Edit the material below so that every "Identify the location of" becomes "Find the position of", leaving all other text unchanged.

-- Data follows --

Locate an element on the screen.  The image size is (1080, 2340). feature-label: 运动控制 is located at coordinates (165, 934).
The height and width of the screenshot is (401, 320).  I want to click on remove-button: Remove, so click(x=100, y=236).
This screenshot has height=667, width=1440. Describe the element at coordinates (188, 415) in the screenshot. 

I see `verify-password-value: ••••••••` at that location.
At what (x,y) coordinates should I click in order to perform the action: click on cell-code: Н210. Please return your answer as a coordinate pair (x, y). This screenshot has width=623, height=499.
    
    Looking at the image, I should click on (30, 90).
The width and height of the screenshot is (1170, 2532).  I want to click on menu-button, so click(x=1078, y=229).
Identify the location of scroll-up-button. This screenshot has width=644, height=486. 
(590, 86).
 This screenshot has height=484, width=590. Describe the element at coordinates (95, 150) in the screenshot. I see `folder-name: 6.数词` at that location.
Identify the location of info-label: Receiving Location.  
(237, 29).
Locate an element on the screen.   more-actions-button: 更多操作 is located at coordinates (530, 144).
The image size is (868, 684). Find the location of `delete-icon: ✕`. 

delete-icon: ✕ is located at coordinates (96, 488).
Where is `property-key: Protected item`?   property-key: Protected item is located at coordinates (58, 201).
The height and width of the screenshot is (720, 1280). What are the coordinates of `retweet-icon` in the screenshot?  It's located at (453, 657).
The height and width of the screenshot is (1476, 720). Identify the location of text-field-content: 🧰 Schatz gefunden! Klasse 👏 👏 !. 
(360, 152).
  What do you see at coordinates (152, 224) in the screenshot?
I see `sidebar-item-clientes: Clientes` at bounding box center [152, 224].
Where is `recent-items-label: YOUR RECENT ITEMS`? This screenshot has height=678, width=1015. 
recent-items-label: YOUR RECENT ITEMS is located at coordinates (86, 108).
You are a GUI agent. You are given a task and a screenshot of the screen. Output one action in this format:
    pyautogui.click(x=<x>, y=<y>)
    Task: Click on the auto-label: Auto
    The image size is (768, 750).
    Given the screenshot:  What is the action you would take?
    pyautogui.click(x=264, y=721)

-- Data concluded --

__Task solution__:
Locate an element on the screen.  The image size is (1080, 2340). feature-label: 运动控制 is located at coordinates (165, 934).
The height and width of the screenshot is (401, 320).  I want to click on remove-button: Remove, so click(x=100, y=236).
This screenshot has height=667, width=1440. Describe the element at coordinates (188, 415) in the screenshot. 

I see `verify-password-value: ••••••••` at that location.
At what (x,y) coordinates should I click in order to perform the action: click on cell-code: Н210. Please return your answer as a coordinate pair (x, y). This screenshot has width=623, height=499.
    
    Looking at the image, I should click on (30, 90).
The width and height of the screenshot is (1170, 2532).  I want to click on menu-button, so click(x=1078, y=229).
Find the position of scroll-up-button. This screenshot has width=644, height=486. 
(590, 86).
 This screenshot has height=484, width=590. Describe the element at coordinates (95, 150) in the screenshot. I see `folder-name: 6.数词` at that location.
Find the position of info-label: Receiving Location.  
(237, 29).
Locate an element on the screen.   more-actions-button: 更多操作 is located at coordinates (530, 144).
The image size is (868, 684). Find the location of `delete-icon: ✕`. 

delete-icon: ✕ is located at coordinates (96, 488).
Where is `property-key: Protected item`?   property-key: Protected item is located at coordinates (58, 201).
The height and width of the screenshot is (720, 1280). What are the coordinates of `retweet-icon` in the screenshot?  It's located at (453, 657).
The height and width of the screenshot is (1476, 720). Find the position of text-field-content: 🧰 Schatz gefunden! Klasse 👏 👏 !. 
(360, 152).
  What do you see at coordinates (152, 224) in the screenshot?
I see `sidebar-item-clientes: Clientes` at bounding box center [152, 224].
Where is `recent-items-label: YOUR RECENT ITEMS`? This screenshot has height=678, width=1015. 
recent-items-label: YOUR RECENT ITEMS is located at coordinates (86, 108).
You are a GUI agent. You are given a task and a screenshot of the screen. Output one action in this format:
    pyautogui.click(x=<x>, y=<y>)
    Task: Click on the auto-label: Auto
    The image size is (768, 750).
    Given the screenshot:  What is the action you would take?
    pyautogui.click(x=264, y=721)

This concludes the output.